▶ [Short problem a]
Reproduce the records from the line with "The image size is (1216, 716)." to the line with "point(143,46)", replacing "dropdown" with "menu" and leaving everything else unchanged.
## Begin Text
Kendall Calls for Action After DoD Acquisition Competition Goals Fall Short

By Stew Magnuson
 The Defense Department has not only failed to boost competition for programs, it is backsliding, a memo from a senior official said.  
In a memorandum dated Aug. 21, Deputy Under Secretary of Defense for Acquisitions, Technology and Logistics Frank Kendall issued a call to action after the department failed to meet its goals to increase competition among vendors.
“In fact, we have experienced a declining competition rate, and we must take action to reverse this trend,” he wrote in the memo.
“Given the declining trend in competition in the department and in light of today’s limited resources, we must maximize our use of direct and indirect competition,” he wrote in a memo obtained by the National Defense Industrial Association policy division. “Every dollar saved through competition benefits the war fighter and the taxpayers.”
Kendall in the memorandum calls for quarterly progress updates to be addressed at the business senior integration group. “We will collaborate to understand best practices that have been successfully employed to either achieve direct competition or realize the benefits and effects of indirect competition,” he wrote.
He is also issuing “Guidelines for Creating and Maintaining a Competitive Environment for Supplies and Services in the Department of Defense.” Further, a “DoD Competition Handbook: A Practical Guide for Program Managers” will be published in September, which will update a previous handbook last published in 1984.
For competitive solicitations in which more than one company expressed interest during the market research phase, but only one offer or a lesser number of offers were ultimately received, contracting officers will be asked to seek feedback to understand why companies declined to submit an offer, the memo said.
## End Text
## Begin Data for this exercise
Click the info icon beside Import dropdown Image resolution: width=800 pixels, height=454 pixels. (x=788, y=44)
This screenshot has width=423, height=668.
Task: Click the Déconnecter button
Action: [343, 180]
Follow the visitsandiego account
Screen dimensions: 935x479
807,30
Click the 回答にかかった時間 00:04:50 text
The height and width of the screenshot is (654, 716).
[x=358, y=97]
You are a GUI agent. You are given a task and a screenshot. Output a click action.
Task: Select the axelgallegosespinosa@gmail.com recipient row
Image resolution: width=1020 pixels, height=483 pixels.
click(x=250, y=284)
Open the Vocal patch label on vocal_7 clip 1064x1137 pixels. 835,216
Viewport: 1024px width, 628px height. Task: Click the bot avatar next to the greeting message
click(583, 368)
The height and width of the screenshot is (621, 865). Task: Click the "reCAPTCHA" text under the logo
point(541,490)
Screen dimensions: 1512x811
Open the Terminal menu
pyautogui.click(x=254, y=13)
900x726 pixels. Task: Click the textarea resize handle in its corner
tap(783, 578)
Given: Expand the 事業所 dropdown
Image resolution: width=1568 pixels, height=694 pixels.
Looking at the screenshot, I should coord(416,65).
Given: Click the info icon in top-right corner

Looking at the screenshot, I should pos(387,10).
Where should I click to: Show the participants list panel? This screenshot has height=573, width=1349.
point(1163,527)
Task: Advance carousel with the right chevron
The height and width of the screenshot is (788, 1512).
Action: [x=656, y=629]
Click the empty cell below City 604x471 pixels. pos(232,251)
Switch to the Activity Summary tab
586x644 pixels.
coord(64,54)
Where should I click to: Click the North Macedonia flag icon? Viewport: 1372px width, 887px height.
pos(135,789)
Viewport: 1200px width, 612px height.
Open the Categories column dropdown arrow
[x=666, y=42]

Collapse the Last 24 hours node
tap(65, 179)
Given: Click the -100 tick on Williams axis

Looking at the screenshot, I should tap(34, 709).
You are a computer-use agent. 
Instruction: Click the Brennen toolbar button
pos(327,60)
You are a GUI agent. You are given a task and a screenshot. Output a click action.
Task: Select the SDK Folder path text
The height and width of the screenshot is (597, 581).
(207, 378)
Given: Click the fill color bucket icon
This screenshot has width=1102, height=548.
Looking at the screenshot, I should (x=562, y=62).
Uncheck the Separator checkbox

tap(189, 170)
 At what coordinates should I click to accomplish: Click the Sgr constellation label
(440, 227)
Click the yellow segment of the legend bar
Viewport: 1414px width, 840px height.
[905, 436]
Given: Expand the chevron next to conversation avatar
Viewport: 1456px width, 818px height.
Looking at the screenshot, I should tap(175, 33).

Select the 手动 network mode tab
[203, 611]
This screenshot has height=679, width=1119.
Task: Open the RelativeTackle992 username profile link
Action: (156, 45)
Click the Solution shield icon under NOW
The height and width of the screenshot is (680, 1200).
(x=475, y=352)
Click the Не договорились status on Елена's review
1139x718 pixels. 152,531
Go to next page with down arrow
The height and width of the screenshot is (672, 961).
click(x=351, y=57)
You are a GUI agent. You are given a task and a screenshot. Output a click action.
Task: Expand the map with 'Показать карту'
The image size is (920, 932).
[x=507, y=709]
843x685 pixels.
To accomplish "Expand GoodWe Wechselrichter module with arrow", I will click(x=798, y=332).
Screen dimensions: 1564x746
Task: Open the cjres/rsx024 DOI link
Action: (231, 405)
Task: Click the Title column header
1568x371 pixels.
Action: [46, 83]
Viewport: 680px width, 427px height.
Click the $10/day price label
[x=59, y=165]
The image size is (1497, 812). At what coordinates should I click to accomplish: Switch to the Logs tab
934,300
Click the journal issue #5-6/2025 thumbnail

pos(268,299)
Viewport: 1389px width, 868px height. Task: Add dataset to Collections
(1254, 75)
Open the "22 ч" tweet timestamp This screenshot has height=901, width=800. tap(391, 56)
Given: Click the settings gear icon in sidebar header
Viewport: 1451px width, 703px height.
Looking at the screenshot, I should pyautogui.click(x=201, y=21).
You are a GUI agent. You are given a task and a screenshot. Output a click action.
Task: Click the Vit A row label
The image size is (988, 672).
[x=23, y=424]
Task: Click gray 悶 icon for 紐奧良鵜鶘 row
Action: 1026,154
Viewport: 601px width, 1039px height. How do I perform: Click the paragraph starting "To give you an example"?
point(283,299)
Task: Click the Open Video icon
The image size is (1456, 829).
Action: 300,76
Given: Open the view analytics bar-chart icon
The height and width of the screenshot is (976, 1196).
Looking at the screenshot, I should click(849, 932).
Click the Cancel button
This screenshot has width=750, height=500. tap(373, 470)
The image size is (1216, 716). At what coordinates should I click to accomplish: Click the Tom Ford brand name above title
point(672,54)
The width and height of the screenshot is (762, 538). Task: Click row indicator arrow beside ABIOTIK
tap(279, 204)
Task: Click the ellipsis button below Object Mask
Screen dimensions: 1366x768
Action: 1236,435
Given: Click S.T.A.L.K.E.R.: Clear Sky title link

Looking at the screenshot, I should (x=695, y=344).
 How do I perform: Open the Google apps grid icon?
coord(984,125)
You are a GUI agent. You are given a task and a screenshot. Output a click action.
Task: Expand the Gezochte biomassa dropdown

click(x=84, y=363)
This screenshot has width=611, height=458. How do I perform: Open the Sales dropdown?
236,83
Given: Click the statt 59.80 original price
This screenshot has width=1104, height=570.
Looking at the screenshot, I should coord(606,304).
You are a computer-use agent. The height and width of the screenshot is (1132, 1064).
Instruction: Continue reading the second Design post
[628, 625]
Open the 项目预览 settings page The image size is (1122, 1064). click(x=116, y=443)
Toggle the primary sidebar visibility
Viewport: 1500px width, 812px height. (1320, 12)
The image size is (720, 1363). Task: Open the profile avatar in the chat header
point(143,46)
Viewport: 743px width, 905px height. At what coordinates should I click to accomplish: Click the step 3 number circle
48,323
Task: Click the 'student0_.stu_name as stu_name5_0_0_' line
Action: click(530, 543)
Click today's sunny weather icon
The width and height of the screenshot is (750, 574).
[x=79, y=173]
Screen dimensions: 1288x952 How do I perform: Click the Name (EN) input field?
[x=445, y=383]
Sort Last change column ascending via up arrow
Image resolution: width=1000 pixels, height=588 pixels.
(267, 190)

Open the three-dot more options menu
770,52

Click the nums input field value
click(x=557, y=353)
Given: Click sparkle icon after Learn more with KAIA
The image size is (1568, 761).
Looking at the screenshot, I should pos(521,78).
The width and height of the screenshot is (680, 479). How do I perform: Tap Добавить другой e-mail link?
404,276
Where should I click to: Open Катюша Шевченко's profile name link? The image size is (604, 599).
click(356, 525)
## End Data for this exercise
▶ [Short problem b]
Copy the passage of the Kendall memo article from "By Stew Magnuson" to "senior official said." word for word.

▶ [Full solution a]
The image size is (1216, 716). At what coordinates should I click to accomplish: Click the Tom Ford brand name above title
point(672,54)
The width and height of the screenshot is (762, 538). Task: Click row indicator arrow beside ABIOTIK
tap(279, 204)
Task: Click the ellipsis button below Object Mask
Screen dimensions: 1366x768
Action: 1236,435
Given: Click S.T.A.L.K.E.R.: Clear Sky title link

Looking at the screenshot, I should (x=695, y=344).
 How do I perform: Open the Google apps grid icon?
coord(984,125)
You are a GUI agent. You are given a task and a screenshot. Output a click action.
Task: Expand the Gezochte biomassa menu

click(x=84, y=363)
This screenshot has width=611, height=458. How do I perform: Open the Sales menu?
236,83
Given: Click the statt 59.80 original price
This screenshot has width=1104, height=570.
Looking at the screenshot, I should coord(606,304).
You are a computer-use agent. The height and width of the screenshot is (1132, 1064).
Instruction: Continue reading the second Design post
[628, 625]
Open the 项目预览 settings page The image size is (1122, 1064). click(x=116, y=443)
Toggle the primary sidebar visibility
Viewport: 1500px width, 812px height. (1320, 12)
The image size is (720, 1363). Task: Open the profile avatar in the chat header
point(143,46)

▶ [Full solution b]
By Stew Magnuson
 The Defense Department has not only failed to boost competition for programs, it is backsliding, a memo from a senior official said.